Honor's sharply carved beauty was the sort which blossomed only with maturity, and the prolong process had stretched that maturation out over more than twenty T-years. As a consequence, she understood exactly how the ugly duckling had felt, and she suspected that was one reason she'd always loved athletics—it was a sort of compensation prize for her face that not only kept her in peak condition but maximized the assets she did have. Yet whatever her subconscious reasoning might have been, she knew she was both fit and trim and that she moved well, and her uncluttered yet flowing garments emphasized the graceful lines of her body and carriage with a frankness which once would have horrified Grayson society.

She gave the mirror one of the curtsies she'd practiced so hard to master and chuckled as the stately lady in the mirror returned it with aristocratic hauteur. That reflection was a far cry from her childhood as a yeoman's daughter on Sphinx, and anything less like Captain Honor Harrington, Royal Manticoran Navy, was impossible to imagine.

Which was probably a good thing, she told herself with a spurt of familiar bitterness, for she no longer was Captain Harrington. Oh, she was still entitled to the uniform she'd worn for three decades, but she refused to wear it. It wasn't the Navy's fault she'd been stripped of her command and placed on inactive, half-pay status. If it was anyone's "fault," it was hers, for she'd known the politicians would leave the Navy no choice when she shot a peer of the realm in a duel. But however it had happened, Honor Harrington would not cling to the symbolic crutch of a uniform whose responsibilities had been denied her. When the time came to assume those responsibilities once more, if it ever came, then—

She heard a scolding bleek and turned to open her arms to Nimitz, and he leapt into her embrace and flowed up onto her shoulder. He was careful to avoid her hat's streamers as he sank his hand-feet's claws into her vest just above her right collarbone, and she felt the familiar pressure against her shoulder blade as his true-feet's matching claws dug in further down her back to support his normal, half-standing perch. Those murderous claws were just over a half-centimeter long, but what looked like natural suede was nothing of the sort, and she wondered who was happiest about that, Nimitz, or Andrew LaFollet? The tabbard-like vest was made of the same material that was sewn into her uniform tunics to protect them from Nimitz's claws; the fact that it would also stop light-caliber pulser darts was simply a welcome plus from the viewpoint of her chief armsman.

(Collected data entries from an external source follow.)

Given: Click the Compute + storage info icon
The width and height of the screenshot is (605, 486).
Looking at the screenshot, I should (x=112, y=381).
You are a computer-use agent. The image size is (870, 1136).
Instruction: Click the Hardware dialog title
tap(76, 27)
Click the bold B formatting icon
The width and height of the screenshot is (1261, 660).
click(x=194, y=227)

She grinned at the thought and reached up to scratch Nimitz's chin, then made one last, finicky adjustment to the only two items of "jewelry" she wore. The golden Star of Grayson gleamed on its blood-red ribbon about her throat, and the equally golden patriarch's key of a steadholder hung just below it on its heavy, intricately worked chain. They were required dress on formal occasions, which today certainly was. Besides, she thought with a lurking glint of humor, she supposed she might as well admit she liked the way they looked.

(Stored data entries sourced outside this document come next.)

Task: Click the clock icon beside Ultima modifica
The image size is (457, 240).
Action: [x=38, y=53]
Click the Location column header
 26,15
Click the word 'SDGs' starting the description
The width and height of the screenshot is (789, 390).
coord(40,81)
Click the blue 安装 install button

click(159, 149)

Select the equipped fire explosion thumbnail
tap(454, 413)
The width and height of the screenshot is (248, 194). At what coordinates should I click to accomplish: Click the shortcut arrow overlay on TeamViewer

"Well?" she said to Miranda, and her maid gave her an equally intense scrutiny, then nodded.

"You look lovely, My Lady," she said, and Honor chuckled.

"I'll take that in the spirit it was intended, but you really shouldn't fib to your Steadholder, Miranda."

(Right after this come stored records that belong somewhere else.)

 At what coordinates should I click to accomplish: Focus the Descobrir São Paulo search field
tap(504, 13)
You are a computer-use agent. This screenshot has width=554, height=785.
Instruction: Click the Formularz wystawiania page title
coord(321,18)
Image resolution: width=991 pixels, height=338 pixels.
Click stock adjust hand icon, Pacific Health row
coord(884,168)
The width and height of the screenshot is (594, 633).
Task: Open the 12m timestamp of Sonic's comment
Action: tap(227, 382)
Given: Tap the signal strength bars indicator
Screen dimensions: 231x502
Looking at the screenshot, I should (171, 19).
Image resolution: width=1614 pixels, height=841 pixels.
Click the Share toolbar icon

"Of course not, My Lady. That's why I don't." Miranda's gray eyes, so like her brother's, gleamed with mischief, and Honor shook her head.

"Have you ever considered a diplomatic career?" she asked. "You'd be a natural."

Miranda grinned, Nimitz bleeked his own soft laugh into her ear, and Honor drew one last, deep breath, nodded a passing grade to her reflection, and turned to the door and her waiting armsmen.